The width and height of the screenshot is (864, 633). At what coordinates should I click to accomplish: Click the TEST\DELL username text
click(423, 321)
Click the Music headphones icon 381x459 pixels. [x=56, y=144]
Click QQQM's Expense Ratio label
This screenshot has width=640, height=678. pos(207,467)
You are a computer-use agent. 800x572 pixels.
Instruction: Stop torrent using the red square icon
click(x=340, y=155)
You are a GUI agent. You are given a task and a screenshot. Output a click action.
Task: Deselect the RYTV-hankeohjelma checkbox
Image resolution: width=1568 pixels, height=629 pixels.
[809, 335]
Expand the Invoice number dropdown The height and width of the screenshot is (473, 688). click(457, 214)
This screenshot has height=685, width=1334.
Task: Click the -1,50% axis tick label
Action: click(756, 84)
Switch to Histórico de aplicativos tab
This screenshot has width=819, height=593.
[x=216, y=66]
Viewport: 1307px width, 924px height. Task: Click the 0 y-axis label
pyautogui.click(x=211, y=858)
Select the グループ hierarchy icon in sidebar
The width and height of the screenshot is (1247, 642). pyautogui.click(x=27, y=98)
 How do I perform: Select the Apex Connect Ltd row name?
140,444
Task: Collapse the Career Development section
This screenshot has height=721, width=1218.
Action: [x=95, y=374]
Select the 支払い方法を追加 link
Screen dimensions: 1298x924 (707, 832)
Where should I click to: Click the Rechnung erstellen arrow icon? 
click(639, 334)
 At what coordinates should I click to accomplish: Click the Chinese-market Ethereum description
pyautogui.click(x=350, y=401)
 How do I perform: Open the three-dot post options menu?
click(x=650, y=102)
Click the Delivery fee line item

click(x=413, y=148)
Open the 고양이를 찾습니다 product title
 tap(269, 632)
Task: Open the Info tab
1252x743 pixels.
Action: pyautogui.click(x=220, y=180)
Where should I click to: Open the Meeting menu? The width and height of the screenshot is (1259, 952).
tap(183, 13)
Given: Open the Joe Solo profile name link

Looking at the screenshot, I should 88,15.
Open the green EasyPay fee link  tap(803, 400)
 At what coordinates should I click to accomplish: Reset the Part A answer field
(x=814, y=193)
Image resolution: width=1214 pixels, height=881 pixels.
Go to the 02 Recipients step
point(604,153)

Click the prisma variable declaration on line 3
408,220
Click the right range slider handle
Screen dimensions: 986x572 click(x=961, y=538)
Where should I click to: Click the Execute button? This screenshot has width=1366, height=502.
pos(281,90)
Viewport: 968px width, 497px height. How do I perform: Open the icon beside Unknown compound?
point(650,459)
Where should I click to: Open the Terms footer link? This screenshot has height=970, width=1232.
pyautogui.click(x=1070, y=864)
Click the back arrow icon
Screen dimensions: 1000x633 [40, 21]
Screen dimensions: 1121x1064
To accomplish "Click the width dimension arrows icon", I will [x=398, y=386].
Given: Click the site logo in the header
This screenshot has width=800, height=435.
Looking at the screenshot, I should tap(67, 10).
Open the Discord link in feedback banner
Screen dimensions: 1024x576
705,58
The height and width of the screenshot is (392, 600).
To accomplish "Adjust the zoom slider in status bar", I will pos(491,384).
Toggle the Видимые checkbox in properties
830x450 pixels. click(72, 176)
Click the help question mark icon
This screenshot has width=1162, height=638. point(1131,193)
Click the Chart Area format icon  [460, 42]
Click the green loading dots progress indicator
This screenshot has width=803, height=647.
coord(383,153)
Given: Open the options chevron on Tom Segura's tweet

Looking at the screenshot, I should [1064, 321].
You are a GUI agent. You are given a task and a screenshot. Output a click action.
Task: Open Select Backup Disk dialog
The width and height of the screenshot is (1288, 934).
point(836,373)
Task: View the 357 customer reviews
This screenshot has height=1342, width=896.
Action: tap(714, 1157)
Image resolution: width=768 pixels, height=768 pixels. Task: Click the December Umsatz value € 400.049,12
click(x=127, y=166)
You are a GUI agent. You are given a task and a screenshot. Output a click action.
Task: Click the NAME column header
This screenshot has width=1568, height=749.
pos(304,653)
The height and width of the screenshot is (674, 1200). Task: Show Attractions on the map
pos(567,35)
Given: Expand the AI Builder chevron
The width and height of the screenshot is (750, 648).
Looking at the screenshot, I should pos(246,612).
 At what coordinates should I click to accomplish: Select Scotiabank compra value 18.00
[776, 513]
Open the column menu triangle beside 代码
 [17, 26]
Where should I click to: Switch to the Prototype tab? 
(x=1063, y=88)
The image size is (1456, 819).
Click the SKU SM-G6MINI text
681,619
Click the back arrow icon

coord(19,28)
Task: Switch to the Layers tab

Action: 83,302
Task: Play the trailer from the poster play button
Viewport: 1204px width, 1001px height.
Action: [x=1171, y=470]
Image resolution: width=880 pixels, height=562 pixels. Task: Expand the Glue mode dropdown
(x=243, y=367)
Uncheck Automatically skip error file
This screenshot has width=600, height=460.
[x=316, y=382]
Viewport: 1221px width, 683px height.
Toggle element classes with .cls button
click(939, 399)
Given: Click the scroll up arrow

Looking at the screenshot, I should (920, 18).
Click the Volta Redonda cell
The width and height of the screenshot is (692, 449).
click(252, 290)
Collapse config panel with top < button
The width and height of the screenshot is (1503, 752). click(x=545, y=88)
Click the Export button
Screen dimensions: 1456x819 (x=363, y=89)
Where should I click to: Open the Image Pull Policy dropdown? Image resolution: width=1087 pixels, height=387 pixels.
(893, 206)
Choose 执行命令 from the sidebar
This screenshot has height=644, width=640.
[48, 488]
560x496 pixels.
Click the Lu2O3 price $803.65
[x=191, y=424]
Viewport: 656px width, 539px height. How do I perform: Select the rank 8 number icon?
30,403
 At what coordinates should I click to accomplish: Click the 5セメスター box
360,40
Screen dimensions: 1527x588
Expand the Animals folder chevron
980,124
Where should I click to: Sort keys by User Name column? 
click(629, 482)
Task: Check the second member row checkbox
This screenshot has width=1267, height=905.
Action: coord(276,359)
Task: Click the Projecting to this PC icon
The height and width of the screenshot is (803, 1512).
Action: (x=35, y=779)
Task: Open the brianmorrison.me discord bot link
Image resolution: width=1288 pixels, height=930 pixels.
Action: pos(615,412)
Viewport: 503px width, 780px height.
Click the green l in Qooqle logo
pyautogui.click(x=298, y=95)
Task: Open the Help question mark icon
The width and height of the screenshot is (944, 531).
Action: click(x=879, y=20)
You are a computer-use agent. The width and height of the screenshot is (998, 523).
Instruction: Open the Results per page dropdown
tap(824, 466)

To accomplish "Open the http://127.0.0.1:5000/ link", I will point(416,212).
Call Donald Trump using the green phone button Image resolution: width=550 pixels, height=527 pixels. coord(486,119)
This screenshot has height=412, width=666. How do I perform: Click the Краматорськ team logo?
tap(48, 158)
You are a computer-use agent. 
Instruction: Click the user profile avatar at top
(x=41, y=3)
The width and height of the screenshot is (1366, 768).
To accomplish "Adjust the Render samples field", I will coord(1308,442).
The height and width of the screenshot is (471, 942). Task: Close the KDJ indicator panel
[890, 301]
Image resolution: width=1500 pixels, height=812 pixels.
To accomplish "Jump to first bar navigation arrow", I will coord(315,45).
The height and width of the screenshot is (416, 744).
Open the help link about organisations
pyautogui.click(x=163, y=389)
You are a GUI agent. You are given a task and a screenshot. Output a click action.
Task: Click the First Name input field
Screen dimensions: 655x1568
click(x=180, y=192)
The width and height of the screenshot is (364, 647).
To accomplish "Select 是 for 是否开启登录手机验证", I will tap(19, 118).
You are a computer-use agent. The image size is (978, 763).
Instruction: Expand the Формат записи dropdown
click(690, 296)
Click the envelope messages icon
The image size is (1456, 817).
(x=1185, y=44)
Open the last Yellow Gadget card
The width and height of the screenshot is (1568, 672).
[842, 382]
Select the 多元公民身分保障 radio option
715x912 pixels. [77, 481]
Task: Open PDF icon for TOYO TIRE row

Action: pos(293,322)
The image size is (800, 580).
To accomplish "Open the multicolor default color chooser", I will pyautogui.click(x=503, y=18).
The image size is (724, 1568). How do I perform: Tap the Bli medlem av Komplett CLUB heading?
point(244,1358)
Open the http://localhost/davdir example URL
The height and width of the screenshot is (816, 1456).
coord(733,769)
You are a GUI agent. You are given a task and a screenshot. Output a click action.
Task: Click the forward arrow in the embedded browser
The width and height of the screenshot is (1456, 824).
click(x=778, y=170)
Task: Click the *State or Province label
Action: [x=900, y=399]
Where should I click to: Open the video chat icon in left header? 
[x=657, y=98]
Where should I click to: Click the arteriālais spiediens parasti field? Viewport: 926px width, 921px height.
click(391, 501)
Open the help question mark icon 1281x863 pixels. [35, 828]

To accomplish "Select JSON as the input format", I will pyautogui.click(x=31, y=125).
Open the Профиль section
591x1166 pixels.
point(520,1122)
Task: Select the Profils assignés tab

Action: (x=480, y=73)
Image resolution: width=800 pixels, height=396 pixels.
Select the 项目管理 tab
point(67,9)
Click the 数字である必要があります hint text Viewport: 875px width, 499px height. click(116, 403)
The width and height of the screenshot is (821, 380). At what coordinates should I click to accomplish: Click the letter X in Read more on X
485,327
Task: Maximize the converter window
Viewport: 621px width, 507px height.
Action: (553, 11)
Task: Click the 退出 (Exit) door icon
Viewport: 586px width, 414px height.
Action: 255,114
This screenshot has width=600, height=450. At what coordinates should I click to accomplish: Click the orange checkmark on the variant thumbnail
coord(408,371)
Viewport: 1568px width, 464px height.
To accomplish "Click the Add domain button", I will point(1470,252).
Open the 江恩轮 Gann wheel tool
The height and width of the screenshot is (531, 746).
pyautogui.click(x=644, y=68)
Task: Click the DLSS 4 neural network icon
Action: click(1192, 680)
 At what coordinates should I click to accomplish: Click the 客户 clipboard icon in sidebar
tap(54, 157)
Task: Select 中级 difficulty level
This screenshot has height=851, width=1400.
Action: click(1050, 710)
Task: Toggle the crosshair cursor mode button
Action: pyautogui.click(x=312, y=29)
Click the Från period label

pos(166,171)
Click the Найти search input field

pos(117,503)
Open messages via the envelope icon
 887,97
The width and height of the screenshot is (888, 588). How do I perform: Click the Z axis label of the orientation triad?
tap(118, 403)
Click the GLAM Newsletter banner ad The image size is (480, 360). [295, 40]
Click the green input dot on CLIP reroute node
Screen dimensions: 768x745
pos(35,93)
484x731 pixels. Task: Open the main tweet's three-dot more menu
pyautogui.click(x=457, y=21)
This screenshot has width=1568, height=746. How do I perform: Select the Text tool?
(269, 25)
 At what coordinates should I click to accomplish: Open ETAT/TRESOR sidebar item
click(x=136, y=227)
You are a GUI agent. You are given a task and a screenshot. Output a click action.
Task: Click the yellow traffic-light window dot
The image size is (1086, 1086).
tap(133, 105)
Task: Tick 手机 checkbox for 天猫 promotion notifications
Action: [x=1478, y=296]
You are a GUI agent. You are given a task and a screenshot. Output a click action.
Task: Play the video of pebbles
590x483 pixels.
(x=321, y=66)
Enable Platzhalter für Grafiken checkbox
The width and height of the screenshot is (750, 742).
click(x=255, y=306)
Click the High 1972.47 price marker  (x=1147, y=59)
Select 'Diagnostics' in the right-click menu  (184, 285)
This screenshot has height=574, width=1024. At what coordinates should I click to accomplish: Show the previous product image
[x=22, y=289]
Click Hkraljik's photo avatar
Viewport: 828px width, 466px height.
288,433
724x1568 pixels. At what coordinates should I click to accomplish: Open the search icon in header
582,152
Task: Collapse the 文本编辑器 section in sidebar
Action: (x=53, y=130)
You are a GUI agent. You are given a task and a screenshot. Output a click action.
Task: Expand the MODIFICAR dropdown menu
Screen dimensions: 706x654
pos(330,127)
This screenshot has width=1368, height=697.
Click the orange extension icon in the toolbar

§ Activity: For the listing above, print only the lines starting at the line containing "The width and height of the screenshot is (1288, 934)." and ending at the line containing "Task: Play the trailer", exactly, both included.

§ Answer to the problem:
The width and height of the screenshot is (1288, 934).
point(836,373)
Task: View the 357 customer reviews
This screenshot has height=1342, width=896.
Action: tap(714, 1157)
Image resolution: width=768 pixels, height=768 pixels. Task: Click the December Umsatz value € 400.049,12
click(x=127, y=166)
You are a GUI agent. You are given a task and a screenshot. Output a click action.
Task: Click the NAME column header
This screenshot has width=1568, height=749.
pos(304,653)
The height and width of the screenshot is (674, 1200). Task: Show Attractions on the map
pos(567,35)
Given: Expand the AI Builder chevron
The width and height of the screenshot is (750, 648).
Looking at the screenshot, I should pos(246,612).
 At what coordinates should I click to accomplish: Select Scotiabank compra value 18.00
[776, 513]
Open the column menu triangle beside 代码
 [17, 26]
Where should I click to: Switch to the Prototype tab? 
(x=1063, y=88)
The image size is (1456, 819).
Click the SKU SM-G6MINI text
681,619
Click the back arrow icon

coord(19,28)
Task: Switch to the Layers tab

Action: 83,302
Task: Play the trailer from the poster play button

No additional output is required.